Pixel coordinate grounding data

Segment Open

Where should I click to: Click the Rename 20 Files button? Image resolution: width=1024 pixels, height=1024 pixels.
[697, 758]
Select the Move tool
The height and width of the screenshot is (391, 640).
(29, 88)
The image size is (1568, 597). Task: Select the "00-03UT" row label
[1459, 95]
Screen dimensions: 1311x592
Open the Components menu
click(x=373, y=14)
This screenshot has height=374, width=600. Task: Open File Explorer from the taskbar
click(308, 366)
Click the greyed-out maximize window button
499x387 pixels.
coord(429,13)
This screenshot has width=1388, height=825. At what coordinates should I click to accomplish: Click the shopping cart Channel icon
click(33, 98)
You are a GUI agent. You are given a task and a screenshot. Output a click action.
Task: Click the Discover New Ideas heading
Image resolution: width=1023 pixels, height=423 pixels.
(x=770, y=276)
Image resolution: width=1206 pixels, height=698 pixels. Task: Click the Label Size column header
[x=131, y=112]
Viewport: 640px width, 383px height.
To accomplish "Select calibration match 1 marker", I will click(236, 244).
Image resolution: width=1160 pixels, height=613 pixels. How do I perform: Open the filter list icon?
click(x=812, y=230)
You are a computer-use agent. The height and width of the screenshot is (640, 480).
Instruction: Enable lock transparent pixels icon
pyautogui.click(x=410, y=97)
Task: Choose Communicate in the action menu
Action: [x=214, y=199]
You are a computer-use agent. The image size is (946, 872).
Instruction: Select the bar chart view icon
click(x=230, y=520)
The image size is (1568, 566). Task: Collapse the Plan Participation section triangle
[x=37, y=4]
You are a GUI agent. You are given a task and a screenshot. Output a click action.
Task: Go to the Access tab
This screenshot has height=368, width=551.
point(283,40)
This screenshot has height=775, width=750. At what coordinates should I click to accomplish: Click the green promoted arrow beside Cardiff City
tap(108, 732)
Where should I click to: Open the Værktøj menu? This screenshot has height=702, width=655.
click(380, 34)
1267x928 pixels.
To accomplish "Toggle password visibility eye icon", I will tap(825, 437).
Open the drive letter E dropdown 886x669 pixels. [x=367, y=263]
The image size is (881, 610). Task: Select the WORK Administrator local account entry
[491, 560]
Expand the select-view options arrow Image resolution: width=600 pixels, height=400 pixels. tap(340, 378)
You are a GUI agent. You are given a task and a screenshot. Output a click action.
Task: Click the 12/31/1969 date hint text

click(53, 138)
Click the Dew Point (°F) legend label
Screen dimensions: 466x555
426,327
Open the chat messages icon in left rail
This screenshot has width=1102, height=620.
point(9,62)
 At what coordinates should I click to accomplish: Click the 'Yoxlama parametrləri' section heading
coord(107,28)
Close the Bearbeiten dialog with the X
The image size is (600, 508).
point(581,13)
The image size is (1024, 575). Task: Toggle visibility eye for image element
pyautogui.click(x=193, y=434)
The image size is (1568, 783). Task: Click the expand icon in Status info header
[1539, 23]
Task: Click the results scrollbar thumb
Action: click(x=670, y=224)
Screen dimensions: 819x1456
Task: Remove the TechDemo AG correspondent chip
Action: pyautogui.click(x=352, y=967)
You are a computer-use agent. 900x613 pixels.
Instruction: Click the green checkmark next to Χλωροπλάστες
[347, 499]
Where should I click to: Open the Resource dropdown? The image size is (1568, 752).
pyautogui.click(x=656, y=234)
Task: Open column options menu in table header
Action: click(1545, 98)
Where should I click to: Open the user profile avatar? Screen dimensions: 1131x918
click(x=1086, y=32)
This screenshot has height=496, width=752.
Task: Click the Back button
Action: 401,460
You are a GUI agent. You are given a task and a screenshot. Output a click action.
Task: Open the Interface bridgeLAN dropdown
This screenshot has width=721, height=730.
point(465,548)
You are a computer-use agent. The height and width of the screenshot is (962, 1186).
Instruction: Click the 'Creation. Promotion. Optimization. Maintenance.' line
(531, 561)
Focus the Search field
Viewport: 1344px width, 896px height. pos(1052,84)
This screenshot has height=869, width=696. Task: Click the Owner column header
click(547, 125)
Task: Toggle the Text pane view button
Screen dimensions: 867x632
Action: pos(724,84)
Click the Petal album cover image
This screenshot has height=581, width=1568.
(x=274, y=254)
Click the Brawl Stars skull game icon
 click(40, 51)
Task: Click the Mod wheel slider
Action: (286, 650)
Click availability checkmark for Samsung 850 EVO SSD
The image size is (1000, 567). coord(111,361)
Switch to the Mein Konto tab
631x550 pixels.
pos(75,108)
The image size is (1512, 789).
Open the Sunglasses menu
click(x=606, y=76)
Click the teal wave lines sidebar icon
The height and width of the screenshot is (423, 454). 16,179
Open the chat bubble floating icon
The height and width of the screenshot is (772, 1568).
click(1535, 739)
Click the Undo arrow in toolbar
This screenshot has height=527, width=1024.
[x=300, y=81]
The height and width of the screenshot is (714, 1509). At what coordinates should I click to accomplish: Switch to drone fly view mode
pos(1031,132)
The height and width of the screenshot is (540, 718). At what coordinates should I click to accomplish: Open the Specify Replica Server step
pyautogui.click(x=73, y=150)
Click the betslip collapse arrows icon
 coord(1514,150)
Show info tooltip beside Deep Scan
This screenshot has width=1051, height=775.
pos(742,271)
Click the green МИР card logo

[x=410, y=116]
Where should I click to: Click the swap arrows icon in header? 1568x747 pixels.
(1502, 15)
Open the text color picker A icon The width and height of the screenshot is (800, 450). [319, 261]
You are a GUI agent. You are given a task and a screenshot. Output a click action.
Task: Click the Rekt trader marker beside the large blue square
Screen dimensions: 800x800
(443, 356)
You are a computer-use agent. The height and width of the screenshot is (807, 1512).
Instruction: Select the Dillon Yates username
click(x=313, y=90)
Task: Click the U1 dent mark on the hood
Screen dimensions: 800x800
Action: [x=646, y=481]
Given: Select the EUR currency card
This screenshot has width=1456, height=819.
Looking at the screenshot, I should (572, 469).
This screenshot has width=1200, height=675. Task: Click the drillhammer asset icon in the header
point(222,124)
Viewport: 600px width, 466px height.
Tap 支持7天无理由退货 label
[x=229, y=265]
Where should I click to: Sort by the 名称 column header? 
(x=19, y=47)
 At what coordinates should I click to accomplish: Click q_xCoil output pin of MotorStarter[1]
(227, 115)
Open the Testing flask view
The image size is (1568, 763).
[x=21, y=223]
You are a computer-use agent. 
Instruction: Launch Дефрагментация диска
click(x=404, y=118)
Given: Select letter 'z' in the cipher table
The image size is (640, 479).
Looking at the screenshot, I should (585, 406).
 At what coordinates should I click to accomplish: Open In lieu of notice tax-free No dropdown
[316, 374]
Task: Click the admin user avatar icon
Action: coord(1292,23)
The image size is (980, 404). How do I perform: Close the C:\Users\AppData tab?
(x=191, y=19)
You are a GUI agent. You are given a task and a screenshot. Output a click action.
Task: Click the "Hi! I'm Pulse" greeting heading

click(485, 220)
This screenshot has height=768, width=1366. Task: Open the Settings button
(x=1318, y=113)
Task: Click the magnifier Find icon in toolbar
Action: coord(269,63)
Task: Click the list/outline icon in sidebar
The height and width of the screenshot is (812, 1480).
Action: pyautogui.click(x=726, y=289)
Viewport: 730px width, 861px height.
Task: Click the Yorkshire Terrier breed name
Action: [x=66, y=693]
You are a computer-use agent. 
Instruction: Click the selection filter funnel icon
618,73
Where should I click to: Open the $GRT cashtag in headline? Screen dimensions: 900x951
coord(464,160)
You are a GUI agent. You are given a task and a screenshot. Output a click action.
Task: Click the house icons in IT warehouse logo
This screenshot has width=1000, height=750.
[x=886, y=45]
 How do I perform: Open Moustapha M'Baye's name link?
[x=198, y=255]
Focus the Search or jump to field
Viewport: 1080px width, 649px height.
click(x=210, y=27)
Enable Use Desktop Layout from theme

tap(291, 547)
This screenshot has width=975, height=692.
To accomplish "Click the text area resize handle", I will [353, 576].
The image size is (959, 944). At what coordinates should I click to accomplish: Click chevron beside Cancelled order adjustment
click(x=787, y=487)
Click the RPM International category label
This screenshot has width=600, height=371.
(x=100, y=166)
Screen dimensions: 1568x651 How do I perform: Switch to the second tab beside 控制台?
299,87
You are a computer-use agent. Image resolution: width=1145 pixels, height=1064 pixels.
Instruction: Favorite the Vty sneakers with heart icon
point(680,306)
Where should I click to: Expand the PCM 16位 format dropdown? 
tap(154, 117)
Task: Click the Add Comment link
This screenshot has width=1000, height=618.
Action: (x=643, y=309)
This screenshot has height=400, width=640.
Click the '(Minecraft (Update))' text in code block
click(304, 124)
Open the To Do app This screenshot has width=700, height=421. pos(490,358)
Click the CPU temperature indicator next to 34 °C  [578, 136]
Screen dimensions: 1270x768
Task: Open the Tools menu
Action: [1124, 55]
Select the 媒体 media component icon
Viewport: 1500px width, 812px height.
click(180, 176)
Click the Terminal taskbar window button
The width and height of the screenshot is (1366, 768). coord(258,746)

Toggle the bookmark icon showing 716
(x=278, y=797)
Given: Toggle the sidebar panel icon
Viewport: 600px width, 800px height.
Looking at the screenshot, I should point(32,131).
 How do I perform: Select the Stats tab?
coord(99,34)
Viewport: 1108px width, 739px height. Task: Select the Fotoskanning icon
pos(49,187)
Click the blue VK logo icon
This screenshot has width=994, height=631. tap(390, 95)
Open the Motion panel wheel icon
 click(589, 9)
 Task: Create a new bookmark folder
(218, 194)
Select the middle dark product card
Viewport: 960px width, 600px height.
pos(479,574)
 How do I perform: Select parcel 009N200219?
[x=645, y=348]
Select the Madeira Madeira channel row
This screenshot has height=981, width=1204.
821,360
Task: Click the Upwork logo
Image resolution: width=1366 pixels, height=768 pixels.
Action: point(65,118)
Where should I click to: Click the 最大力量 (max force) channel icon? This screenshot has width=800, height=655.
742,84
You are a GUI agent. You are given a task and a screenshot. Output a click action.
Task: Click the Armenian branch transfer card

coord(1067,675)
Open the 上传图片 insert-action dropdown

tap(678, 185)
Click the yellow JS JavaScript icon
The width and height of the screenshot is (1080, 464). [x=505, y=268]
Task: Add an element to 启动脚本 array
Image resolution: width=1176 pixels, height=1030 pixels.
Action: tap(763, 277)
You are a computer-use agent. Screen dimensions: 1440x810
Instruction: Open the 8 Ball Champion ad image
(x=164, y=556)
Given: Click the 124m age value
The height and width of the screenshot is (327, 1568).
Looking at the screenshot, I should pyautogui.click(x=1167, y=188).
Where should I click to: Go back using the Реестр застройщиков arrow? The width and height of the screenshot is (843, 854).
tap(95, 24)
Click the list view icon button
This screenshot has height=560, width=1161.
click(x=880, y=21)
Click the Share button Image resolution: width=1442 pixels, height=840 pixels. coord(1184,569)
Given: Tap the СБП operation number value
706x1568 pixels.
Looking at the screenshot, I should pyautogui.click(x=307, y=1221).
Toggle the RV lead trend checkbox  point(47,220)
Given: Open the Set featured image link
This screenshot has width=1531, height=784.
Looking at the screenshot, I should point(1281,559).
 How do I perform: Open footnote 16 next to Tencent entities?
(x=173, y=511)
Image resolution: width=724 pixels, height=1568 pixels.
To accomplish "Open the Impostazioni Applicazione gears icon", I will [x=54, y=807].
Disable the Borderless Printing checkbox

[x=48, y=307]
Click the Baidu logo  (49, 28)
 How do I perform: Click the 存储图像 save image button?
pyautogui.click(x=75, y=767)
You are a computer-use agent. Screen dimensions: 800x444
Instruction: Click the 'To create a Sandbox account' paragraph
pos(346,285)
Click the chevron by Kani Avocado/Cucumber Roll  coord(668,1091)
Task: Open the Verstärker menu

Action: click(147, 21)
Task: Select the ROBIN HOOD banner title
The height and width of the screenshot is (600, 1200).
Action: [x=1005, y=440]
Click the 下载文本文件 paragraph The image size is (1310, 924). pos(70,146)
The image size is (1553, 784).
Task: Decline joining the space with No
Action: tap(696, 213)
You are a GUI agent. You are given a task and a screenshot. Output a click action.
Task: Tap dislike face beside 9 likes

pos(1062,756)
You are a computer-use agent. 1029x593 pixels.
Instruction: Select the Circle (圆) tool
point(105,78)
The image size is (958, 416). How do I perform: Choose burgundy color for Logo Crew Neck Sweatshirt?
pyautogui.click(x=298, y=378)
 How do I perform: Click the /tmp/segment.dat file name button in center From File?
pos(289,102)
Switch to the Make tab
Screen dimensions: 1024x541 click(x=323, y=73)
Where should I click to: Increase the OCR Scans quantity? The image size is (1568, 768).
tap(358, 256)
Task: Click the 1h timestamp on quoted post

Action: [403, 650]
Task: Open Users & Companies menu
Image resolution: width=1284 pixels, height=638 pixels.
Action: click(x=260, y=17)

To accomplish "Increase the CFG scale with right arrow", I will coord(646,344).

Segment Closed

## Task to complete:
Each line above that contains the word "letter" should be counted, and only the total given.

## Finished task:
2